WHO guidelines of 1989 for wastewater use in agriculture suggested maximum fecal coliform, FC, of less than 1000 thermo tolerant coli per 100 ml for root crops, which are to be eaten uncooked, and 10,000 thermo tolerant coli per 100 ml for leaf crops likely to be eaten uncooked, but no standard for irrigation of cereal crops (WHO 2006). The wastewater must comply with these reuse standards to minimize environmental and health risks (WHO 1989). With regard to health, the reuse criteria refer mainly to FC content. The wastewater used in this study, however, did not meet the required criteria.

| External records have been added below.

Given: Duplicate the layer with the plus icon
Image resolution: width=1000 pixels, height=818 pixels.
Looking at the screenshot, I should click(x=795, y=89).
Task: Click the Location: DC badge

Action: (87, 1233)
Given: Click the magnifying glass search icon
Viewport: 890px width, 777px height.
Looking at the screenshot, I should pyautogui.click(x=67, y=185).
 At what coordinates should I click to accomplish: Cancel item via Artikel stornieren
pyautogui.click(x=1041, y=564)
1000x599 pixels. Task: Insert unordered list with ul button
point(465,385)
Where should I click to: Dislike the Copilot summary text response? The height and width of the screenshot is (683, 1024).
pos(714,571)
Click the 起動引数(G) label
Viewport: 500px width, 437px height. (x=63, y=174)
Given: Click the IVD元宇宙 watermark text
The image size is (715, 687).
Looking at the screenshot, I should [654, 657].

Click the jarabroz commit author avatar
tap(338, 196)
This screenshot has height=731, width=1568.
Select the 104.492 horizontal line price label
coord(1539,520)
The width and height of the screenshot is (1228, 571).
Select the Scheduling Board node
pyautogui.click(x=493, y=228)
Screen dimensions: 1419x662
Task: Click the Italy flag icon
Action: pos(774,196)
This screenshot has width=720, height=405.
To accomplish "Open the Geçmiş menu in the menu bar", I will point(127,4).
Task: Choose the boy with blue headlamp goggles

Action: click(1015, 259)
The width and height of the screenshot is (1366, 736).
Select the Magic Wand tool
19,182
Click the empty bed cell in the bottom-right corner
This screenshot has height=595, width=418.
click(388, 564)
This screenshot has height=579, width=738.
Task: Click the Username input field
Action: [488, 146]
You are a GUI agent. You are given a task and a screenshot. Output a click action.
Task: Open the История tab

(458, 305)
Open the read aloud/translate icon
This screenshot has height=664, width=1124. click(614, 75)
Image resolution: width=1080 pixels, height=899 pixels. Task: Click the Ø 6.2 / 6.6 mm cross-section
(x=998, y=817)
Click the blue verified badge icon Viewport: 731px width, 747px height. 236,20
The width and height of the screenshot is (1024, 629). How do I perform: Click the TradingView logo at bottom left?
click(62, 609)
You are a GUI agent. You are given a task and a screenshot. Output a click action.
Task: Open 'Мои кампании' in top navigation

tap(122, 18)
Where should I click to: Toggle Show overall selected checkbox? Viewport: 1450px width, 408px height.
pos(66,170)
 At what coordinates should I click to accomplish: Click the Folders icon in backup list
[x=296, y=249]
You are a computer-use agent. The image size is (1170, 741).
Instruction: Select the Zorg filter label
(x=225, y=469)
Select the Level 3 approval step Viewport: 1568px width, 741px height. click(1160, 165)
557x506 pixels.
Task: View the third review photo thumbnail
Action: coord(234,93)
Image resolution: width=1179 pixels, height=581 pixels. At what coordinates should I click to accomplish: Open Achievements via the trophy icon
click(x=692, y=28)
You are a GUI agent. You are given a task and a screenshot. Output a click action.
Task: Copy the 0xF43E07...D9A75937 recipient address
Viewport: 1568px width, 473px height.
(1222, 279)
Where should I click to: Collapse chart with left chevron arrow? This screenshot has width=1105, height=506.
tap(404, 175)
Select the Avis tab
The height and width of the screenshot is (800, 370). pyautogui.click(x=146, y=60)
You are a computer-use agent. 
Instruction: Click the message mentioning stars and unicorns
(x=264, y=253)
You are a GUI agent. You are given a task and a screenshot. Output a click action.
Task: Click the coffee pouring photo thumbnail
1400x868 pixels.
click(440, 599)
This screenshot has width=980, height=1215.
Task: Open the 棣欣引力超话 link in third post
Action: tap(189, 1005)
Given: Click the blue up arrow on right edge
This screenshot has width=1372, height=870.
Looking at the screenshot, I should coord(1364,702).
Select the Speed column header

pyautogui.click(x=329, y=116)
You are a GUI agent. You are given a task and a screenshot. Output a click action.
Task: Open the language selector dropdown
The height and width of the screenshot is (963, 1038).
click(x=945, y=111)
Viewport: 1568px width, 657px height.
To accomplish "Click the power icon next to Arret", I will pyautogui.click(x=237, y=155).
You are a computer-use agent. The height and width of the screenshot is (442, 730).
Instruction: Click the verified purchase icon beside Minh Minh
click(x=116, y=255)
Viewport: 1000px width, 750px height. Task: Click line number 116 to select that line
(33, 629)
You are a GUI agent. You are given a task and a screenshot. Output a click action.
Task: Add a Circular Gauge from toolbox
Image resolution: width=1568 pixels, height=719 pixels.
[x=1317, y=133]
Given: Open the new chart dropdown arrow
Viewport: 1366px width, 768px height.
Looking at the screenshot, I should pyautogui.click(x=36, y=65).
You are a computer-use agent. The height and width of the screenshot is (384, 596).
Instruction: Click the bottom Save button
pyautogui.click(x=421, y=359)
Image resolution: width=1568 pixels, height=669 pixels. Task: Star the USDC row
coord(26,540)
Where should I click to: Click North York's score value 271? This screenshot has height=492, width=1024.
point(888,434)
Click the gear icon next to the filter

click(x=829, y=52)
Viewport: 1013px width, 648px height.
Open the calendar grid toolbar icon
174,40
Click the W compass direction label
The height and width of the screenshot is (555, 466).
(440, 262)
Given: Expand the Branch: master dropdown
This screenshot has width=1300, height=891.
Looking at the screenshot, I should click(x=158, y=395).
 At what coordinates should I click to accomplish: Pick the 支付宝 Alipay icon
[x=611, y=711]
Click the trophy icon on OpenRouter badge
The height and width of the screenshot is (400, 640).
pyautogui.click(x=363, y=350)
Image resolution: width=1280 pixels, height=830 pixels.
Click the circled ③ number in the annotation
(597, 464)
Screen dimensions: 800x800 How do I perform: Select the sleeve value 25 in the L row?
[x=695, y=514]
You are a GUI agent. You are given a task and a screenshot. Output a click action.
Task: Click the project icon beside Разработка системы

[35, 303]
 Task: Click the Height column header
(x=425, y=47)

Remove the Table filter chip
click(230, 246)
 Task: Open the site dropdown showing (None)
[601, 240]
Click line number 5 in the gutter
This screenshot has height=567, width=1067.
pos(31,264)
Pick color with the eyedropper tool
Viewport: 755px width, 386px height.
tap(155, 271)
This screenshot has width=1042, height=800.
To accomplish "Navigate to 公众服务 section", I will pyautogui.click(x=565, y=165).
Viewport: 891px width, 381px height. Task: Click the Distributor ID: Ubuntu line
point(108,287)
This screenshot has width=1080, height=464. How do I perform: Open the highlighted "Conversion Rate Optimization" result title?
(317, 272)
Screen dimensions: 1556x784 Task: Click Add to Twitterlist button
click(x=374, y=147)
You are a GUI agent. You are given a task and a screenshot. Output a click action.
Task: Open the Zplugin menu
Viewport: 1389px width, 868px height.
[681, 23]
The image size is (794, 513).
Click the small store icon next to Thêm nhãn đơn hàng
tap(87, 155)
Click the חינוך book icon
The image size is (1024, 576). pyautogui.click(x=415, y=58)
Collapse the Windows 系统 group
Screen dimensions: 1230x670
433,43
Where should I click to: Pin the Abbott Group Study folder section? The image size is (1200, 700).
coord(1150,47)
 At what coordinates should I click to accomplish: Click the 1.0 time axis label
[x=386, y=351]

4.4 Functional Relationships among Wastewater-Amended Soil Properties

Previous studies on wastewater reuse mostly evaluated the degree of change in soil physico-chemical properties due to application of wastewater of various qualities. The effect of wastewater use on soil is complex; it affects pore-size distribution, and soil-water retention and hydraulic conductivity functions (Assouline and Narkis 2011). One most important impact of wastewater is that it adds organic matter to soil that eventually alters soil bulk density, porosity, pore-size distribution index, soil-water retention, air-entry suction, hydraulic conductivity, etc. The correlation matrices for these soil properties (Table 4) provide degree of dependency of one soil property with another. These correlation matrices can guide developing soil pedo-transfer functions. For this, functional relationships among the soil properties, such as those developed between soil organic carbon and bulk density and between saturated hydraulic conductivity and pore-size distribution index, are needed. The effects of wastewater on the shape and position of soil-water retention curves (Fig. 2) and correlation of pore-size distribution index with clay content (Fig. 1) are some of the important results of this study. The functional relationship between the pore-size distribution index and soil clay content can reveal the soil- and wastewater-type dependent variation in soil properties.

5 Conclusions

This study evaluated the effects of municipal wastewater on some hydro-physico-chemical properties of agricultural soils of four locations. The wastewater having quality of a typical domestic wastewater, compared with freshwater, added significant (p < 0.05) quantity of organic carbon to the soils. The organic carbon reduced bulk density and increased porosity and saturated hydraulic conductivity of the soils. This study mainly focused on the correlation and functional relationships among the wastewater-amended soil properties. It identified strong negative linear relation between organic carbon and bulk density, soil micro-porosity and bulk density, percent clay content and pore-size distribution index, and positive linear relation between organic carbon and soil micro-porosity, pore-size distribution index, saturated hydraulic conductivity, micro-porosity, and plant available soil-water content. Such information needs to be made available for many more soil and wastewater types to develop pedo-transfer functions for wastewater-amended/-irrigated soils. The municipal wastewater of the study area did not contain harmful levels of toxic elements, except manganese and cadmium, and helped improving soil hydro-physico-chemical properties. So, the wastewater has good potential for refining poor quality soils, especially those with low organic matter, bulk density, and water retention capacity. The main concern to be noted for such practices, however, is the hygienic aspects of wastewater related to soil and human health since the wastewater used in this study does not meet the criteria for safe use in agriculture in terms of fecal coliform content. One main drawback of this study is that the preparation and data measurements from one batch of the soil columns needed almost 2 years and hence replicate measurements for the soil type and also for a large number of soils were not possible because of time constraints.